··· SOURCE PASSAGE
Historic district in Massachusetts, United States

The Glen Road Historic District is a historic district at 233-317 Glen Road in Weston, Massachusetts. The district encapsulates historical development trends in Weston, in which land began in agricultural uses, and was later transformed into either resort or suburban residential housing. It is also notable for its longtime association with the Jennings family, who owned the land from the 18th century into the 20th, and engaged in all three land uses. The district was listed on the National Register of Historic Places in 2006.

==Description and history==
The Glen Road Historic District is a linear area of about 27 acre, extending along Glen Road in southern Weston, between Oak Street and Pembroke Road. The road is a winding country lane, now lined with suburban residential construction. All of its 28 houses are wood frame structures, either 1-1/2 or 2-1/2 stories in height, and most are finished in either wooden shingles or clapboards. The oldest house in the district is a c. 1732 farmhouse, which is also believed to be the town's oldest surviving building. Most of the other residences were built either as a series of cottages that were part of a hotel complex developed around the turn of the 20th century, or were suburban development from the early decades of the 20th century.
······
Please write what comes next in the Glen Road Historic District passage, starting after its final sentence.
··· SUPPLIED MATERIAL
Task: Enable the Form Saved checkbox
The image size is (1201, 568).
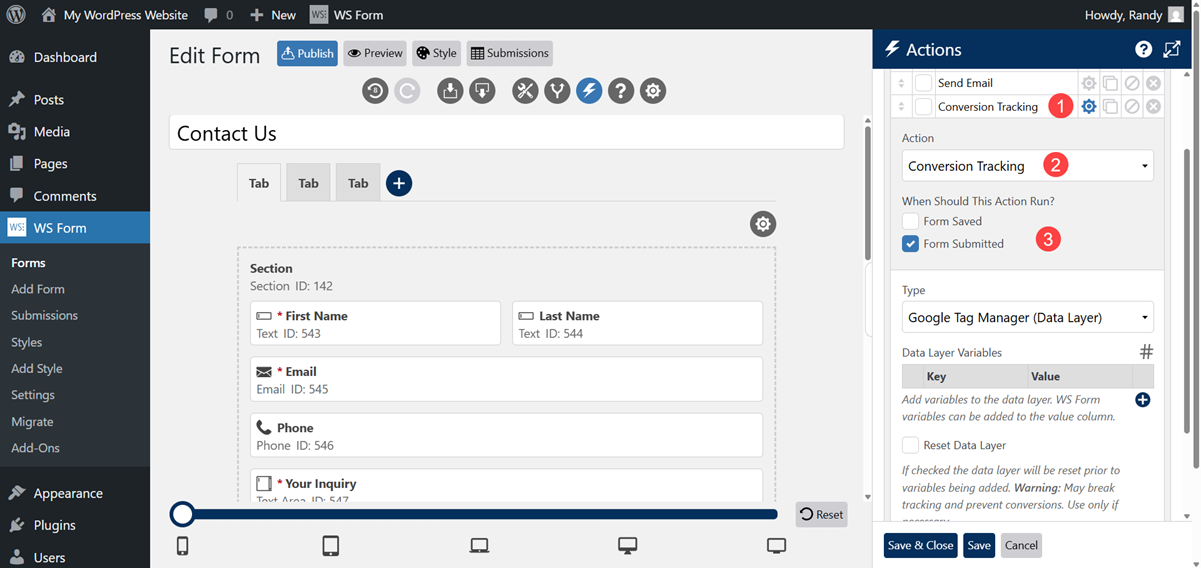Action: (x=910, y=221)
······
RESULT OF THIS EXERCISE =>
The land through which Glen Road now winds was part of a land grant made in 1642 to William Jennings, when the area was an outer precinct of Watertown. Jennings descendant Nathaniel built the oldest house here, now standing at 266 Glen Road. The second house in the district was built about 1812 by Paul Pratt, now at 317 Glen Road. In the late 19th century, most of the land in the area was consolidated again under Edward Jennings, who operated a dairy farm called Glen Farm. Edward's brother Willard, also a farmer, took in boarders during the summer, beginning a small tourist trade. The house now at 245 Glen Road was expanded as a small hotel with forty rooms, and Willard Jennings added five cottages to establish a small resort complex; four of these still survive. Sometime in the 1920s, the wings of the hotel were destroyed by fire. With the dairy operation in declined in the 1910s, the Jenningses began to subdivide the property, resulting in the construction of most of the other residences in the area.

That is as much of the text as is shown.